**PASSAGE PROVIDED:**
- - - - - - -
The polyester filaments are in fact preferably textured and, as mentioned, draft can be applied during texturing process, usually by also heating the filaments during the drafting step in the texturing process.

According to an aspect, the amount of the polyester filaments of the core is between 30% and 70% of the weight of the yarn, more preferably between 40% and 60%. The above percentage relates to the total count of polyester filaments, i.e. to the total sum of the count of the filaments.

According to an aspect, the total count of the polyester filaments is between 50 and 300 den, more preferably between 80 and 200 den, even more preferably between 100 and 150 den.

As mentioned, the second fibers of the sheath have an average length that is greater than the average length of the first fibers. Generally, the average length of the second fibers is more than 200% than the average length of the first fibers, preferably more than 250% of the length of the first fibers. In other words, the ratio of average length of the second fibers to the average length of the first fibers is preferably greater than 2.0, preferably greater than 2.5.

The fiber length can be measured via suitable machines such as Uster Afis Pro 2 or TexTechno FCS-Fibro test, with methods know in the art such as, AFIS (advanced fiber information system) according to DIN 53805:1980-06, or ASTM D1447.
- - - - - - -
**MATERIAL PROVIDED:**
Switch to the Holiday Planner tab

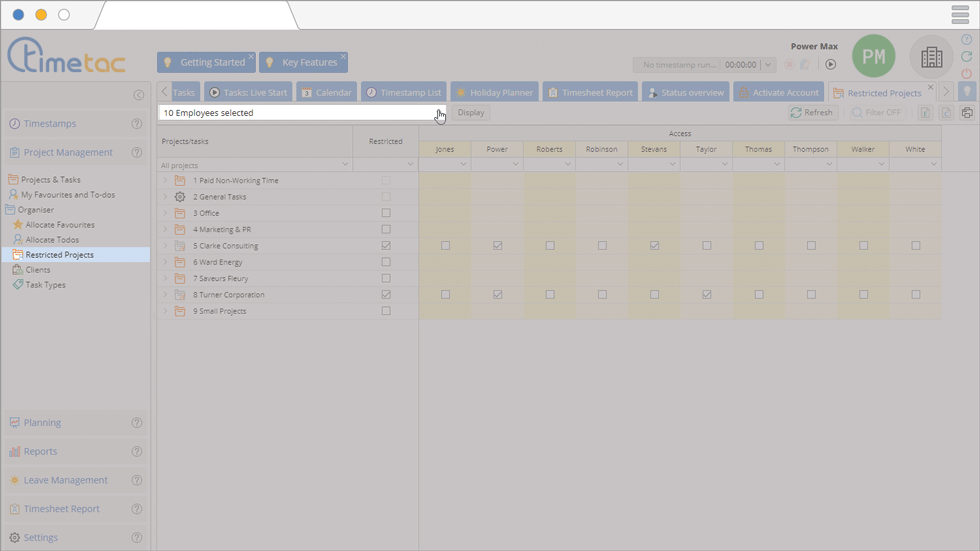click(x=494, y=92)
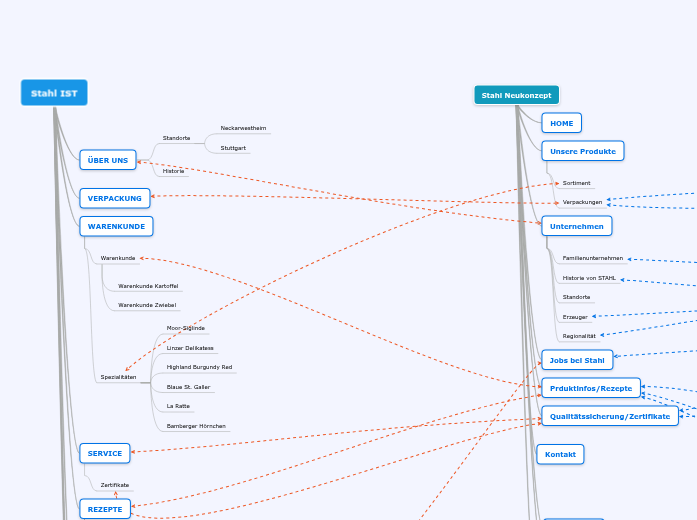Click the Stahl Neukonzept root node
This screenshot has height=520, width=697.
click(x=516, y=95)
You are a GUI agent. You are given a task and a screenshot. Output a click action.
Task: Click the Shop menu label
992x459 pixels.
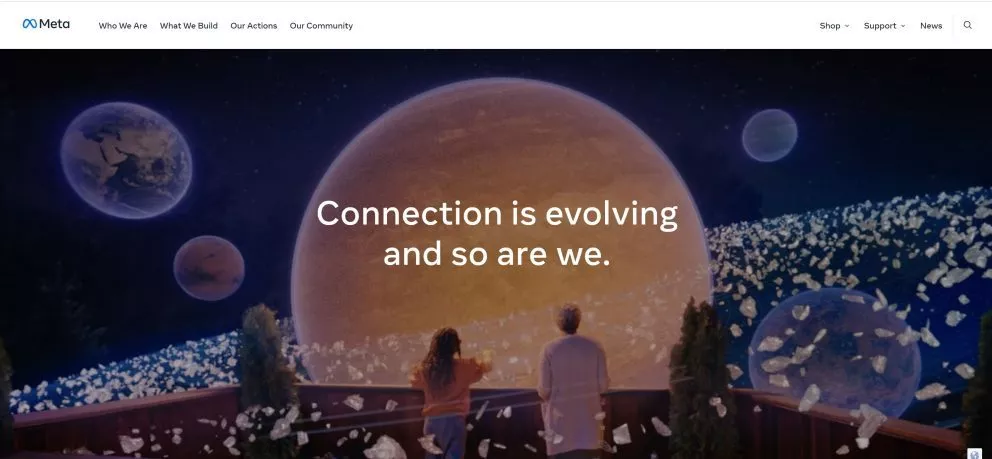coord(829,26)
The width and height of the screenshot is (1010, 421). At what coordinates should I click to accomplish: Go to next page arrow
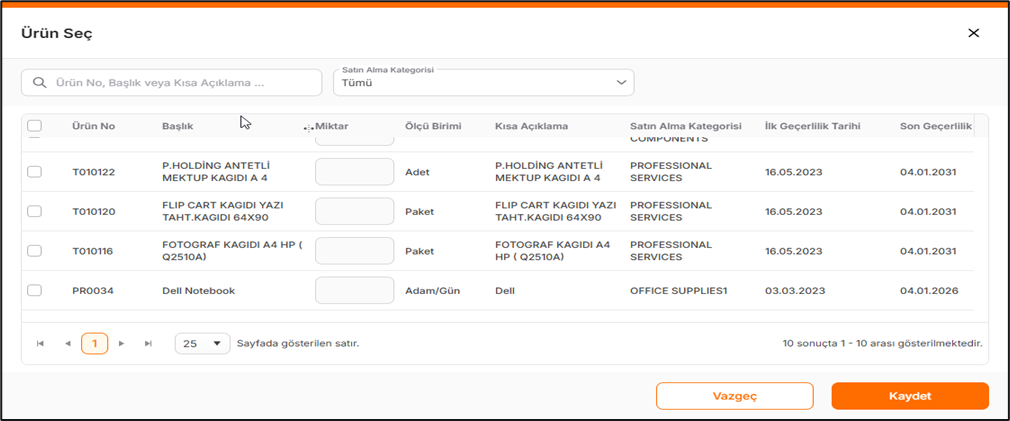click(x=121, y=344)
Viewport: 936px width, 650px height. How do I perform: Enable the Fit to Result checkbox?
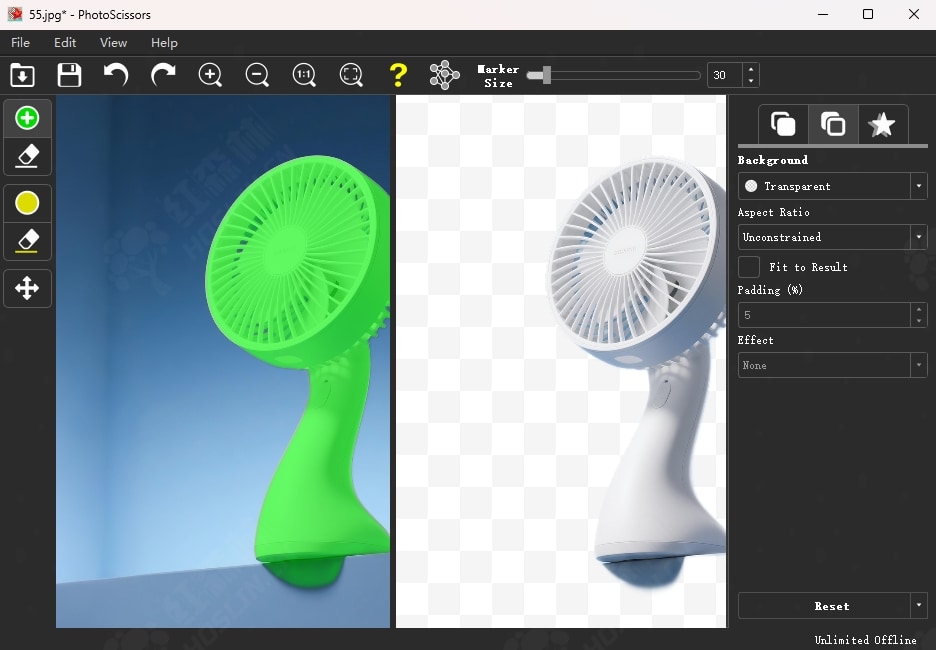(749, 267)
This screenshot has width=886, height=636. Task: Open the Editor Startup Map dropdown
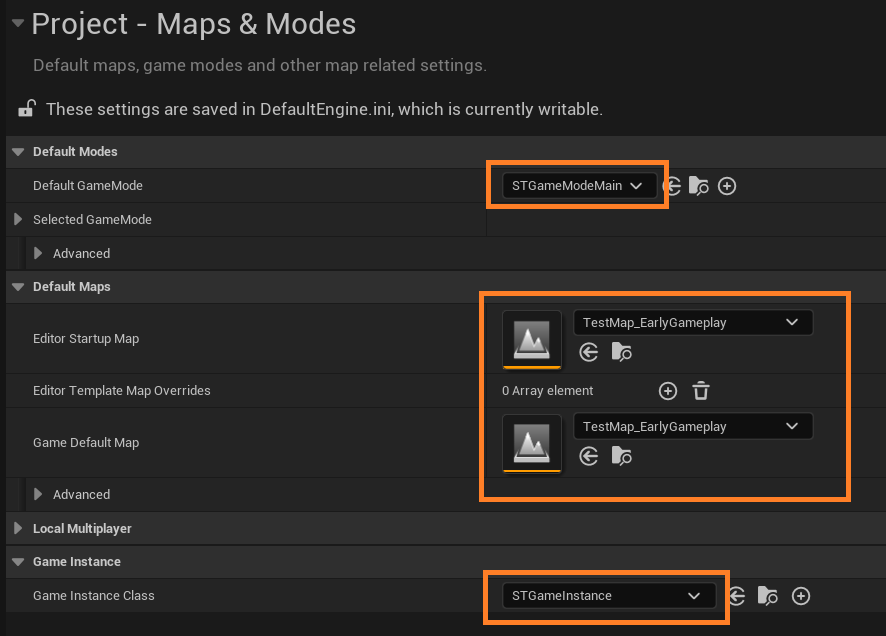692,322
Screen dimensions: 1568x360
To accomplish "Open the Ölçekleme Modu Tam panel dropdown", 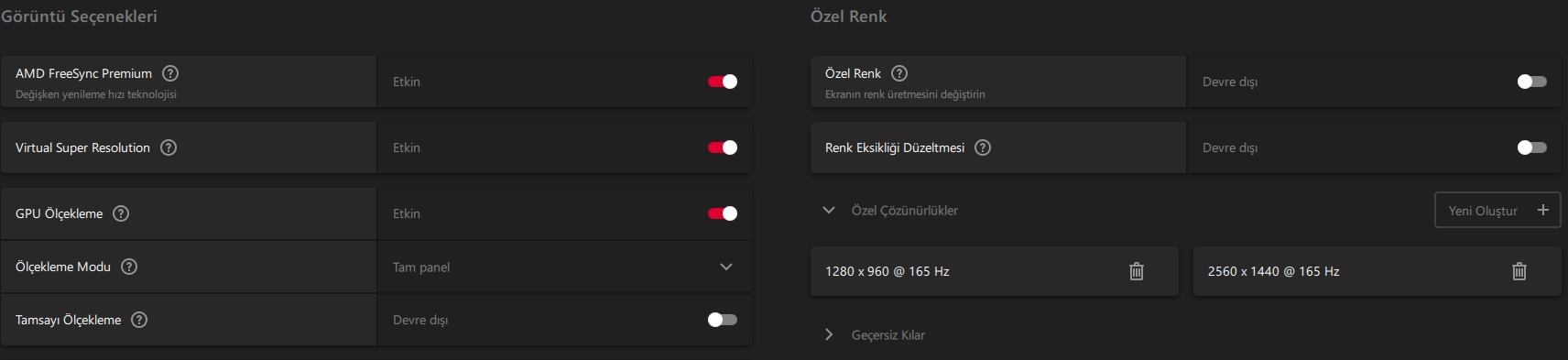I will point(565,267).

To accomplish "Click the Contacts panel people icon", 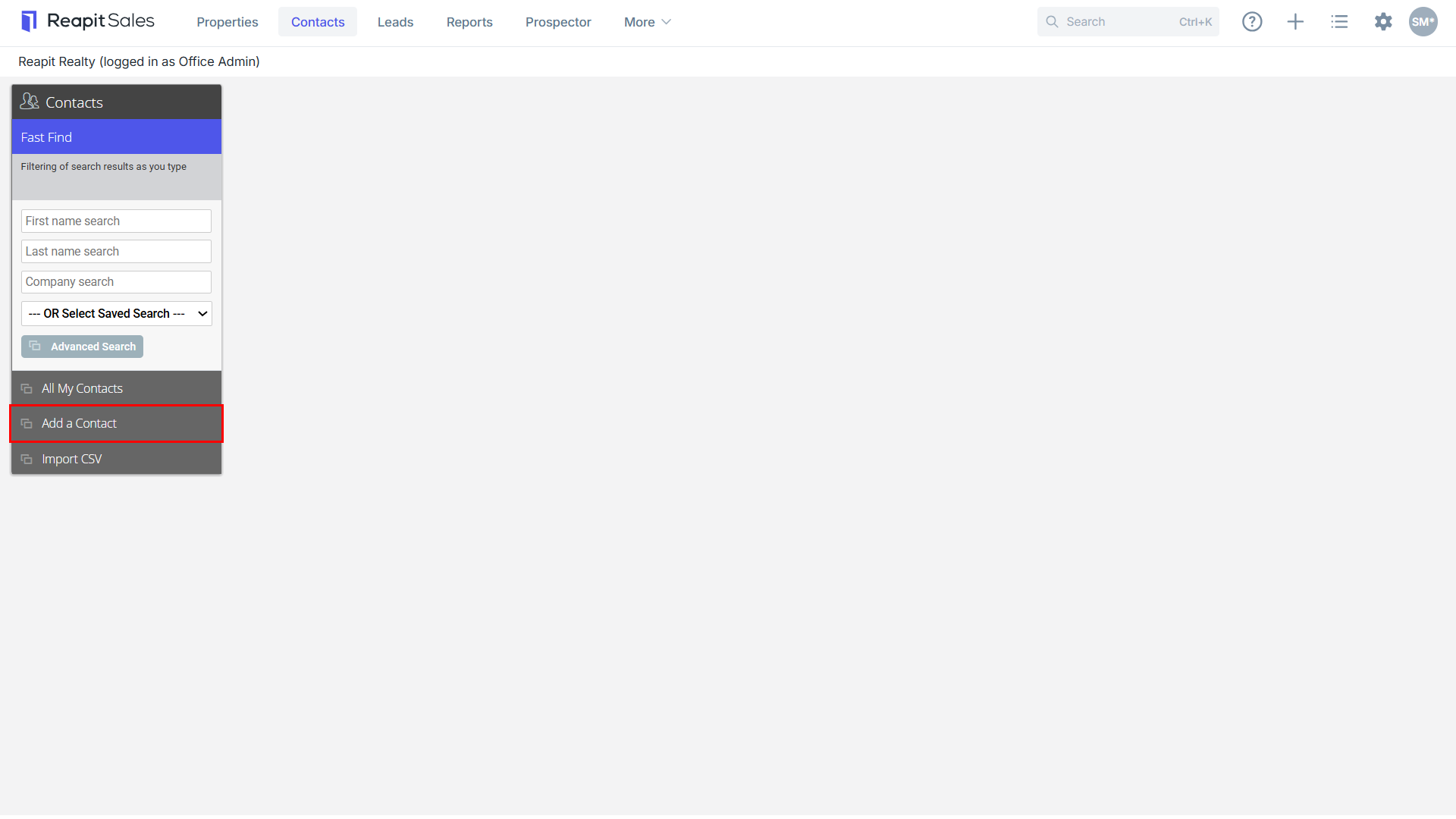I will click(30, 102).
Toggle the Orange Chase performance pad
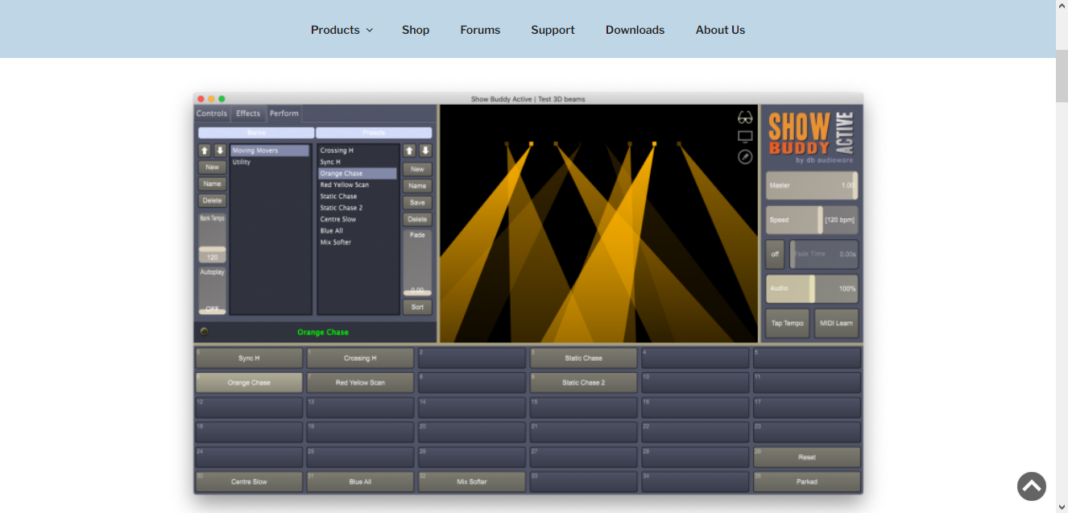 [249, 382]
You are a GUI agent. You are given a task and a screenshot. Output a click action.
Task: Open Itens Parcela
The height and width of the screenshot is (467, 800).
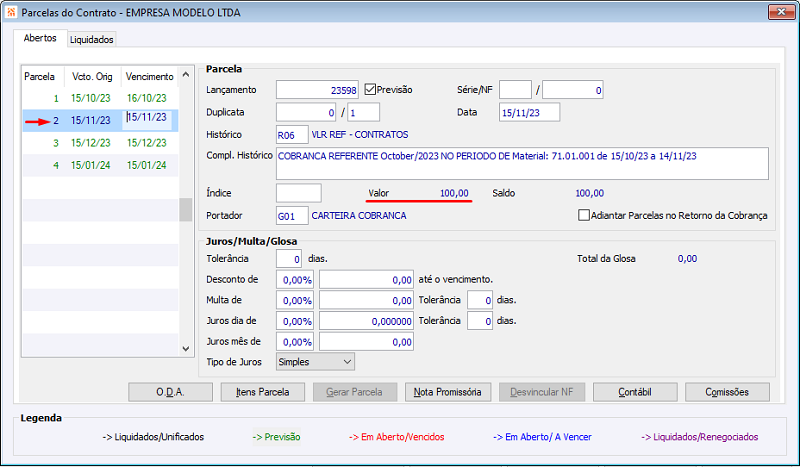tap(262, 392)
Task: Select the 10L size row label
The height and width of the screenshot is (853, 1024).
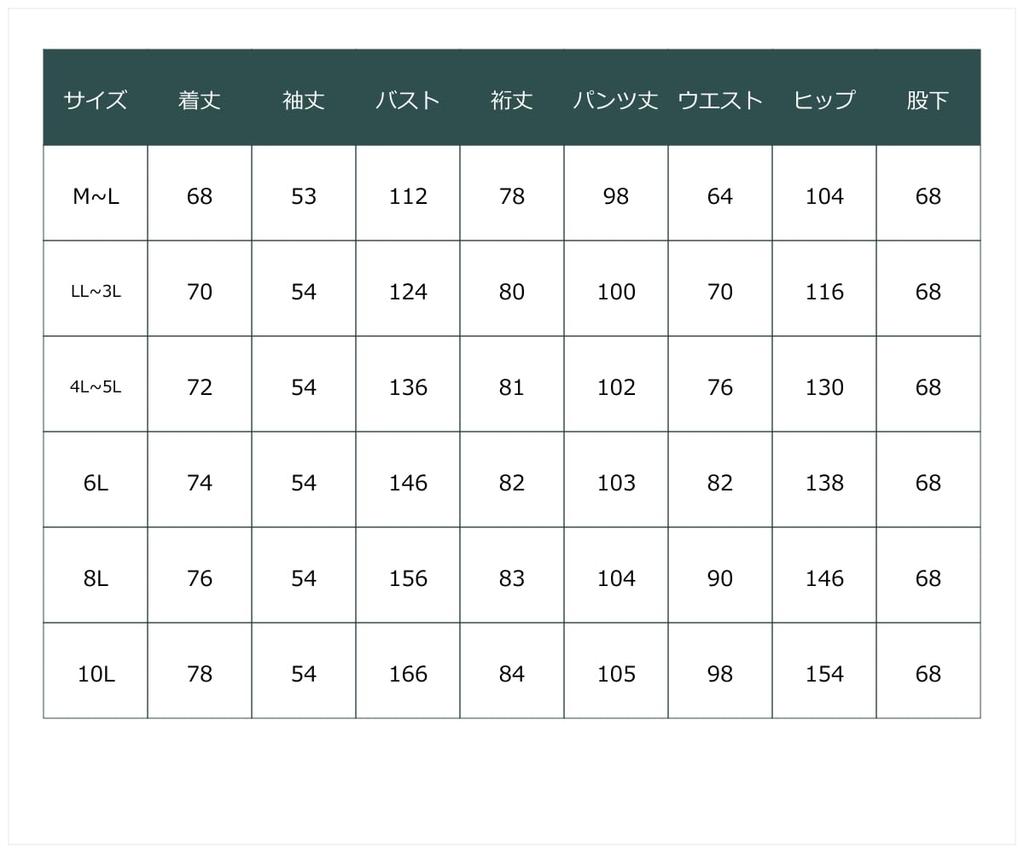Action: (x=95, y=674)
- - - - - - -
**ACTIVITY 1:**
In the yarn passage, which DIN standard is cited for the AFIS method of measuring fiber length?
**ACTIVITY 2:**
Reproduce everything in the yarn passage from "According to an aspect, the total" down to "or ASTM D1447.".

**WORKED SOLUTION 1:**
DIN 53805:1980-06

**WORKED SOLUTION 2:**
According to an aspect, the total count of the polyester filaments is between 50 and 300 den, more preferably between 80 and 200 den, even more preferably between 100 and 150 den.

As mentioned, the second fibers of the sheath have an average length that is greater than the average length of the first fibers. Generally, the average length of the second fibers is more than 200% than the average length of the first fibers, preferably more than 250% of the length of the first fibers. In other words, the ratio of average length of the second fibers to the average length of the first fibers is preferably greater than 2.0, preferably greater than 2.5.

The fiber length can be measured via suitable machines such as Uster Afis Pro 2 or TexTechno FCS-Fibro test, with methods know in the art such as, AFIS (advanced fiber information system) according to DIN 53805:1980-06, or ASTM D1447.